- Supreme Court of the United States

Argued February 28, 1983 Decided May 16, 1983
- Full case name: Heckler, Secretary of Health and Human Services v. Campbell
- Citations: 461 U.S. 458 (more) 103 S. Ct. 1952; 76 L. Ed. 2d 66; 1983 U.S. LEXIS 161; 51 U.S.L.W. 4561

Holding
- The Court reversed the Second circuit saying that “[w]here the statute expressly entrusts the Secretary with the responsibility for implementing a provision by regulation, review is limited to determining whether the regulations promulgated exceeded the Secretary’s statutory authority and whether they are arbitrary and capricious.”

Court membership
- Chief Justice Warren E. Burger Associate Justices William J. Brennan Jr. · Byron White Thurgood Marshall · Harry Blackmun Lewis F. Powell Jr. · William Rehnquist John P. Stevens · Sandra Day O'Connor

Case opinions
- Majority: Powell, joined by Burger, Brennan, White, Blackmun, Rehnquist, Stevens, O'Connor
- Concurrence: Brennan
- Concur/dissent: Marshall

Laws applied
- Social Security Act

= Heckler v. Campbell =

Heckler v. Campbell, 461 U.S. 458 (1983), is a United States Supreme Court case concerning whether the United States Secretary of Health and Human Services could rely on published medical-vocational guidelines to determine a claimant’s right to Social Security benefits.

== Background ==
In 1978, the Secretary of Health and Human Services promulgated regulations in order to implement the statutory definition of disability. People who were disabled were separated into two groups: those who could not perform any gainful work and those with less severe impairments. For this second group, the Secretary promulgated guidelines to examine whether the claimant could perform either their former work or some less demanding employment by creating a matrix that evaluated four factors that had been identified by Congress: physical ability, age, education, and work experience. Information was also compiled about what jobs were available.

Carmen Campbell claimed she had a back condition that kept her from working at her former job as a hotel maid. Ms. Campbell had been born in Panama, and though she had limited ability to speak and write English, she could read and understand English to a fair degree. The administrative law judge in her case found that by using the guidelines, there were a significant number of jobs that existed that Ms. Campbell could perform and concluded that she was not disabled.

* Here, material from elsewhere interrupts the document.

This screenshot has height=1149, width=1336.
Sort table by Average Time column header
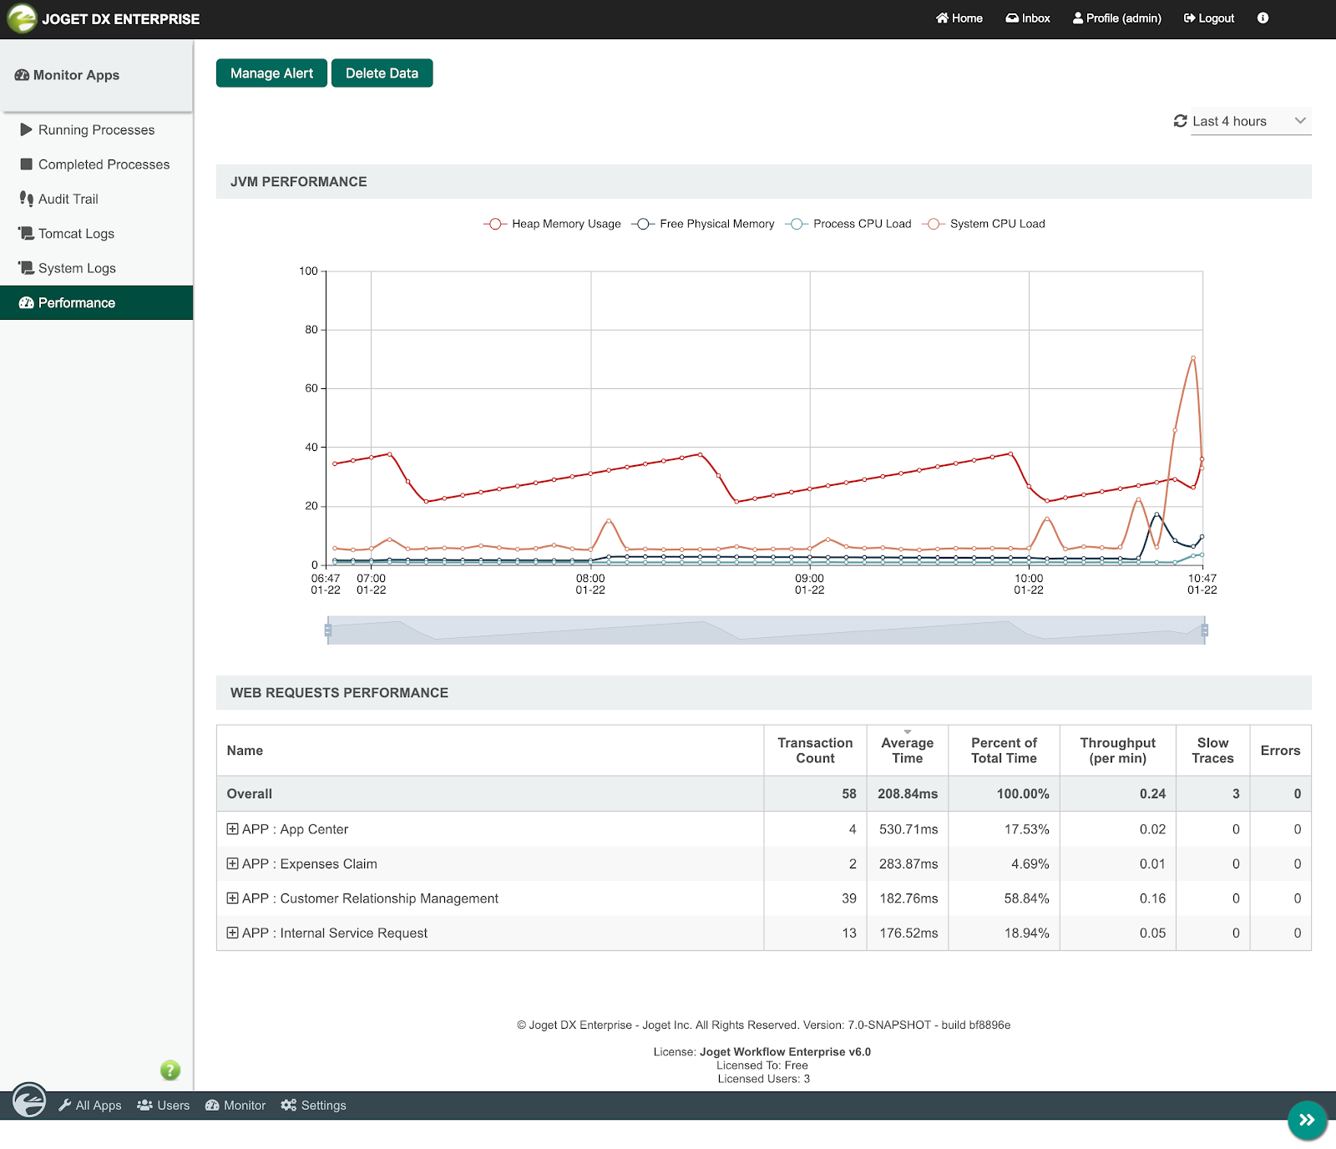pyautogui.click(x=907, y=750)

Ms. Campbell's case was appealed to the United States Court of Appeals for the Second Circuit which reversed the decision, saying that the guidelines did not provide evidence that specific alternative jobs existed, and that the determination that Ms. Campbell was not disabled was not supported by substantial evidence as required by the Social Security Act.

== Opinion of the Court ==
In an opinion delivered by Justice Powell, the Supreme Court reversed the Second Circuit, saying that “[w]here the statute expressly entrusts the Secretary with the responsibility for implementing a provision by regulation, review is limited to determining whether the regulations promulgated exceeded the Secretary’s statutory authority and whether they are arbitrary and capricious.” The Court decided that even where an agency's enabling statute expressly required that it hold a hearing, the agency could rely on its rulemaking authority to determine issues that didn't require case-by-case considerations.

The Court held that the Secretary’s reliance on the guidelines was not inconsistent with the Social Security Act, nor were the guidelines arbitrary and capricious.

Justice Brennan concurred while pointing out that the record contained scant evidence about Ms. Campbell's ability to do "light work."

Justice Marshall dissented essentially on the same grounds.